以下の項目から、文字列「resolution」を含む行をすべて抽出してください。

######

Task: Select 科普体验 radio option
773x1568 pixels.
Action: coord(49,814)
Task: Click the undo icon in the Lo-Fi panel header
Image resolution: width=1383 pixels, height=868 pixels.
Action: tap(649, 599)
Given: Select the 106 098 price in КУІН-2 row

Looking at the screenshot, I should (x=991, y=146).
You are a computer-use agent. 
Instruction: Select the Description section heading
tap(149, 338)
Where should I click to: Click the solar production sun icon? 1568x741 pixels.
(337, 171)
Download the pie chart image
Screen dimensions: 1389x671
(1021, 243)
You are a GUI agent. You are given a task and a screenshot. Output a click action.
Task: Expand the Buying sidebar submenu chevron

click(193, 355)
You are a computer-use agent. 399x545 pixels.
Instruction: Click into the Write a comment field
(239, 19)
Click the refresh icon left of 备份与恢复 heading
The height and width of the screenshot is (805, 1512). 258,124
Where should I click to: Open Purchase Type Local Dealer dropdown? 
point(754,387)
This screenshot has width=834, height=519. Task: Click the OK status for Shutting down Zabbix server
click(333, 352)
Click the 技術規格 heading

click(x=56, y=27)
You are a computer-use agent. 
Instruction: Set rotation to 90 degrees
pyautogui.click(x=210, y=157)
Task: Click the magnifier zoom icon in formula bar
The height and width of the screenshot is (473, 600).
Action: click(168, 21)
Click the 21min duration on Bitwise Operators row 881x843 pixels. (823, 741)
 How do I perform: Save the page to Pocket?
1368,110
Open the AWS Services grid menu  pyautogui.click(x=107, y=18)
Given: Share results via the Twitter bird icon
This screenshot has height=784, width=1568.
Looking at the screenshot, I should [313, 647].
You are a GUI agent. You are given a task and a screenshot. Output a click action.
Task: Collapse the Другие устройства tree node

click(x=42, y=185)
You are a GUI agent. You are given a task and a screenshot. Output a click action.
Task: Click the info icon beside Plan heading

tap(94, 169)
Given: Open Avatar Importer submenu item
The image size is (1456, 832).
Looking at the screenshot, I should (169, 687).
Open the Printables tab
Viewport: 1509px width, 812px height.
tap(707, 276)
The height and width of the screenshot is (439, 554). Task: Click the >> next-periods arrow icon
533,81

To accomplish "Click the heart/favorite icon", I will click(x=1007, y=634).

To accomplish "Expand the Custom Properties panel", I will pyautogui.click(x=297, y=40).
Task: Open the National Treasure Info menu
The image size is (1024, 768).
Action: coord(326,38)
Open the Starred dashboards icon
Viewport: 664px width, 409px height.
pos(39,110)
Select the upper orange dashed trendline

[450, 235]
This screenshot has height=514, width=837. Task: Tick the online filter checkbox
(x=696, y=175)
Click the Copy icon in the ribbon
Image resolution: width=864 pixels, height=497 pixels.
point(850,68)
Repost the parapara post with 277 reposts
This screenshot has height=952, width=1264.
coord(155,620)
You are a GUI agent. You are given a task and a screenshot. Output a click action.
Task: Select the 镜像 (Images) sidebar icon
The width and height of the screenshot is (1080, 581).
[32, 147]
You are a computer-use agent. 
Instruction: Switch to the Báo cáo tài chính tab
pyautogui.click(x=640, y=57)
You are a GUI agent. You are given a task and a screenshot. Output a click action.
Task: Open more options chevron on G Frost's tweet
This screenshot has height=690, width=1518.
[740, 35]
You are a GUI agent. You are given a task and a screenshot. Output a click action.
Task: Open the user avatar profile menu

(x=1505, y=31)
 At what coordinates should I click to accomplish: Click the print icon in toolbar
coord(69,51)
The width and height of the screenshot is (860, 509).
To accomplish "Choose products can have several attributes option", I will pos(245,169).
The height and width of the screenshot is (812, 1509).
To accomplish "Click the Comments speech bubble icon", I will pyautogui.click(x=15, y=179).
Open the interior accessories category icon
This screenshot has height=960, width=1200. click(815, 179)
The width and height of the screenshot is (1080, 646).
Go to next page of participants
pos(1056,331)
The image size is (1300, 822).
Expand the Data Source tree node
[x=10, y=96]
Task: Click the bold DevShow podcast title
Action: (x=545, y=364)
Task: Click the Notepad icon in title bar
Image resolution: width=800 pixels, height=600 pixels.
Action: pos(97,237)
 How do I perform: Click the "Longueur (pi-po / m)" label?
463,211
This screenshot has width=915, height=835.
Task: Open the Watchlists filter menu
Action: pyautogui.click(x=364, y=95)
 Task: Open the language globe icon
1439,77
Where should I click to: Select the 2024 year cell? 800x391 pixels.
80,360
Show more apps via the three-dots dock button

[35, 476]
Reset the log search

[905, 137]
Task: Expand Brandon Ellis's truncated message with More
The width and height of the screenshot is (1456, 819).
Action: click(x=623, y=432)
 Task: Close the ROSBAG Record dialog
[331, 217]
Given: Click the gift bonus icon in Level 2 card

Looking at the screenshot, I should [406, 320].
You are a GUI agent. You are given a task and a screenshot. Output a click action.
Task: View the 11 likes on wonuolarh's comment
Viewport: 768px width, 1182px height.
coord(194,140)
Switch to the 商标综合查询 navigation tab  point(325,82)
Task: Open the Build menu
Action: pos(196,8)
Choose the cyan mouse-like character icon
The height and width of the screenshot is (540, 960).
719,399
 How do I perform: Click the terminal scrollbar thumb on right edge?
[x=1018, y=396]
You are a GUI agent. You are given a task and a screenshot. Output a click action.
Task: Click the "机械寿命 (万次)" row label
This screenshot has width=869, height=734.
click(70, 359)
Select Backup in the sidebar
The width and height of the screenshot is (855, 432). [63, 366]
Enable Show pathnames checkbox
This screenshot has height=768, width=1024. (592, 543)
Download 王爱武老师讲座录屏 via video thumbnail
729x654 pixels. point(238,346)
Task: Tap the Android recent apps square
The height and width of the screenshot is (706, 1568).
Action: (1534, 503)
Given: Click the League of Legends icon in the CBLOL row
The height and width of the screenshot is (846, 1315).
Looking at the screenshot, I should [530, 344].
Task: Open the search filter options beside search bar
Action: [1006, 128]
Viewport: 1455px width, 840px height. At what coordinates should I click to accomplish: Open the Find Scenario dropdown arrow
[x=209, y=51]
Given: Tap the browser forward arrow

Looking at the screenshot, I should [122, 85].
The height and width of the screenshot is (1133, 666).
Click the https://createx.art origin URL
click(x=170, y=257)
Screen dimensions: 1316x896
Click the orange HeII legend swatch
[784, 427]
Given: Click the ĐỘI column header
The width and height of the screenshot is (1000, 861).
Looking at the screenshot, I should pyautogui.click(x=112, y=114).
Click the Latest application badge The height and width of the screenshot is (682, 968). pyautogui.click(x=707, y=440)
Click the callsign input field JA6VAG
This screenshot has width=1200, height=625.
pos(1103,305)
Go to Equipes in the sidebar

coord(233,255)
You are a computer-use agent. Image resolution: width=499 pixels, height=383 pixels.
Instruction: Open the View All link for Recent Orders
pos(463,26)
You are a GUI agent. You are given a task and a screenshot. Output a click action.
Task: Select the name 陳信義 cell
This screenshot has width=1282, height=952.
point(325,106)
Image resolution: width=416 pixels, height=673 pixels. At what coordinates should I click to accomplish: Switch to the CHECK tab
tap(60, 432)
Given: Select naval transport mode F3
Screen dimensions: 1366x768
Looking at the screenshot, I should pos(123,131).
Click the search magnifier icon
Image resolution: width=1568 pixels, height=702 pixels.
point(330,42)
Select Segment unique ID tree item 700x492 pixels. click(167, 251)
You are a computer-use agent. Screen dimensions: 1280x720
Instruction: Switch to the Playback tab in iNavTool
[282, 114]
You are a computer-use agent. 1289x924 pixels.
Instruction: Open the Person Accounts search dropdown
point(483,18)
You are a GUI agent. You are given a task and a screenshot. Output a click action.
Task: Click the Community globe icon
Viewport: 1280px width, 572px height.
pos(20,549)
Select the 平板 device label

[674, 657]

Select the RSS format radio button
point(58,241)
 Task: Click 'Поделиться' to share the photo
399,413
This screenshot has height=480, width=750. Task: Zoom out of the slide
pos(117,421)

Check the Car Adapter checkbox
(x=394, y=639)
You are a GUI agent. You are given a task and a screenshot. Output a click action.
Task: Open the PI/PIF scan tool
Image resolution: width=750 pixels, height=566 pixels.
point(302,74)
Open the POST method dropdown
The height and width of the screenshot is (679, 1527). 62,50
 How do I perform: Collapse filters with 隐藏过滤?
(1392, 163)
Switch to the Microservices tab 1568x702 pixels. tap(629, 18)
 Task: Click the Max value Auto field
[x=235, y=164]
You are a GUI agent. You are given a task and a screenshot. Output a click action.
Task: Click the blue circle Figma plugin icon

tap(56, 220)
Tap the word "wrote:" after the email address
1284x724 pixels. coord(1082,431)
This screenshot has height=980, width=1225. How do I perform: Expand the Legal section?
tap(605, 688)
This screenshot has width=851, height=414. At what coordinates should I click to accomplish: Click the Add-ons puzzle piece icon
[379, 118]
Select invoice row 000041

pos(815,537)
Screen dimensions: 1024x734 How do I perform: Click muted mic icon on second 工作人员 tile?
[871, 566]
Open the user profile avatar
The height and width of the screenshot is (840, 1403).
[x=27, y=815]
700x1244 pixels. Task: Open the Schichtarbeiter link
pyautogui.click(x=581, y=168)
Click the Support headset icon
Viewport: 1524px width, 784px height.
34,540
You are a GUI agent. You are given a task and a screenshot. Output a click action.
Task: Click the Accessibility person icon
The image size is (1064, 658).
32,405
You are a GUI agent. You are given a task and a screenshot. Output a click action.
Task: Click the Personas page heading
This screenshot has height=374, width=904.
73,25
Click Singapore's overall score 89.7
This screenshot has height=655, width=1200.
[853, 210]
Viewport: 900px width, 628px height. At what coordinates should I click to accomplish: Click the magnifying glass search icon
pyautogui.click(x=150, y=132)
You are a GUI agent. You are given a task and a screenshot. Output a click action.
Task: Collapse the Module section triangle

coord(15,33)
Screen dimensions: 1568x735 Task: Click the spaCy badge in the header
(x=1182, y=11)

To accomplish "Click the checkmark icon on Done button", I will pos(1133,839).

######

**課題の解答:**
Image resolution: width=1383 pixels, height=868 pixels.
Image resolution: width=864 pixels, height=497 pixels.
Image resolution: width=800 pixels, height=600 pixels.
You are a computer-use agent. Image resolution: width=499 pixels, height=383 pixels.
Image resolution: width=416 pixels, height=673 pixels. At what coordinates should I click to accomplish: Switch to the CHECK tab
Image resolution: width=1568 pixels, height=702 pixels.
Image resolution: width=750 pixels, height=566 pixels.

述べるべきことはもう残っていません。